**Given records:**

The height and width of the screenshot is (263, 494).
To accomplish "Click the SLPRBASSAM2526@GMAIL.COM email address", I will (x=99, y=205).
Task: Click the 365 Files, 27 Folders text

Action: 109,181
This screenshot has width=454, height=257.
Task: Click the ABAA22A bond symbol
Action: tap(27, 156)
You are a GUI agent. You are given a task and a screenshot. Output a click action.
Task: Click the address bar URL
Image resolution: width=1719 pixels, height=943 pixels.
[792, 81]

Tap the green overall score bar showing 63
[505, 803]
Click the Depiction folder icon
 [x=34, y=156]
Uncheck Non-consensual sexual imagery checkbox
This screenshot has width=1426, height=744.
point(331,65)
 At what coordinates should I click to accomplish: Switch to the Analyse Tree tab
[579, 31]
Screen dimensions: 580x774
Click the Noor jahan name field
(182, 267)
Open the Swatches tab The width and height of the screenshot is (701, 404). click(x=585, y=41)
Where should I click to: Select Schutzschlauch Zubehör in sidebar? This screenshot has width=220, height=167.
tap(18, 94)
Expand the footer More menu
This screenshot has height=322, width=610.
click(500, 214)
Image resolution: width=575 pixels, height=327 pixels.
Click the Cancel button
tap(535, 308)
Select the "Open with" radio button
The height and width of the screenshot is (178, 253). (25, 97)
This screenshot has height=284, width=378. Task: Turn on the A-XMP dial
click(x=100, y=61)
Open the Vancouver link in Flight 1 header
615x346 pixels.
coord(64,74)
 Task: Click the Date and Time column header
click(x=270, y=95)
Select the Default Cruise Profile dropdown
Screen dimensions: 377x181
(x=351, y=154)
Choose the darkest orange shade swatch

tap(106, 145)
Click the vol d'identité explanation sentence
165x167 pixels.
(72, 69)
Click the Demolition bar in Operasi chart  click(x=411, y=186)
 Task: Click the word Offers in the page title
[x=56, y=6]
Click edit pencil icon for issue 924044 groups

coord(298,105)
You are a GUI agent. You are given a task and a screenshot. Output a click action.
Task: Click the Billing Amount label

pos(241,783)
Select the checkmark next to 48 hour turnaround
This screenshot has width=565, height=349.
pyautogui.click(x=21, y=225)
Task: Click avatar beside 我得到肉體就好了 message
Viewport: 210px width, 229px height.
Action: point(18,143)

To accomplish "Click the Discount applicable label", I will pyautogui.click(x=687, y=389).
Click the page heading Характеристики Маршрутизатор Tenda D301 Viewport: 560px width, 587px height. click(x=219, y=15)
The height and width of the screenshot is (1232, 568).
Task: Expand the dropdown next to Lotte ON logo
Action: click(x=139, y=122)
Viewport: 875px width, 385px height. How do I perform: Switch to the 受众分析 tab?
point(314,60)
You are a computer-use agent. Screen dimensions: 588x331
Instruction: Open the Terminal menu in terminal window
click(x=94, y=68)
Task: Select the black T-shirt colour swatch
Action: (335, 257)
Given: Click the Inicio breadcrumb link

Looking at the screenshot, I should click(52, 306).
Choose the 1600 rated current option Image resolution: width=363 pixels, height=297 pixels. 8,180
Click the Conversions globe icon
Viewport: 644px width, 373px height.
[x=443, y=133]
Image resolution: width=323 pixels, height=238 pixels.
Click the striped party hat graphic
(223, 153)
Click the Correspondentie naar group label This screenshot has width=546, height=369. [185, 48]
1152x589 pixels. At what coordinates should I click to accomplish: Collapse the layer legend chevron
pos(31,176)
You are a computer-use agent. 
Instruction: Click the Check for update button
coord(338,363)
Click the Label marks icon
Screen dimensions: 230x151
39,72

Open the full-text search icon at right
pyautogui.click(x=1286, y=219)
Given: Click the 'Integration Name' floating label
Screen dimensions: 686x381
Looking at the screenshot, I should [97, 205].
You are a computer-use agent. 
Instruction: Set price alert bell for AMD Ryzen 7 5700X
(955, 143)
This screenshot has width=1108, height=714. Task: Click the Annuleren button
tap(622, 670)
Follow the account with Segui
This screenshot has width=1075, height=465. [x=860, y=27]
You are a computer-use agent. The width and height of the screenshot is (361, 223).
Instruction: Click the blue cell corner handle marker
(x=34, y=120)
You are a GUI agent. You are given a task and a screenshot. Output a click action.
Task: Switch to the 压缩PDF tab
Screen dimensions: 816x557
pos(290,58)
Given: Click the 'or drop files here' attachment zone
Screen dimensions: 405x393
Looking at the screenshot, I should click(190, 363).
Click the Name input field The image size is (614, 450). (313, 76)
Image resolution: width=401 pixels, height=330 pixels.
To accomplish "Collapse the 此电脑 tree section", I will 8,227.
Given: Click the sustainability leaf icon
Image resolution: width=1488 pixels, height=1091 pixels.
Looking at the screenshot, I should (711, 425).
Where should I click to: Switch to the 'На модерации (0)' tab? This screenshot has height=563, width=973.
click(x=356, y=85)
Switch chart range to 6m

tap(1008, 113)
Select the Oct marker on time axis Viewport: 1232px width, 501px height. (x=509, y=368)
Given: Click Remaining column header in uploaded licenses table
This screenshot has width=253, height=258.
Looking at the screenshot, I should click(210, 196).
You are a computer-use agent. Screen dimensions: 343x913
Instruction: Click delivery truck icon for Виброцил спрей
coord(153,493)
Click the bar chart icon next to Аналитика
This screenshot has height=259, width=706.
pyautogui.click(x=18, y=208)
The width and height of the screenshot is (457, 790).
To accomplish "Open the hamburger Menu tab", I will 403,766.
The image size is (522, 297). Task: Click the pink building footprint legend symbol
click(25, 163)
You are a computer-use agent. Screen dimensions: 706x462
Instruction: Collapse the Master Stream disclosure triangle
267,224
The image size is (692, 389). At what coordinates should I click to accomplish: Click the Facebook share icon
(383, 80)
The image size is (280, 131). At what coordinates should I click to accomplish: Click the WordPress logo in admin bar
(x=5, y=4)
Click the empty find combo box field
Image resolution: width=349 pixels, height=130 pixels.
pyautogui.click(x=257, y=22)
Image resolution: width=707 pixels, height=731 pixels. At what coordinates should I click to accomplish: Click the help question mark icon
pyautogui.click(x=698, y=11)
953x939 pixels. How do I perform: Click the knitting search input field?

**Exercise requirements:**
Go through the material line by line. Show each line that contains the string "computer".

**Response:**
You are a computer-use agent. Screen dimensions: 588x331
You are a computer-use agent. 
You are a computer-use agent. 
You are a computer-use agent. The width and height of the screenshot is (361, 223).
You are a computer-use agent. Screen dimensions: 343x913
You are a computer-use agent. Screen dimensions: 706x462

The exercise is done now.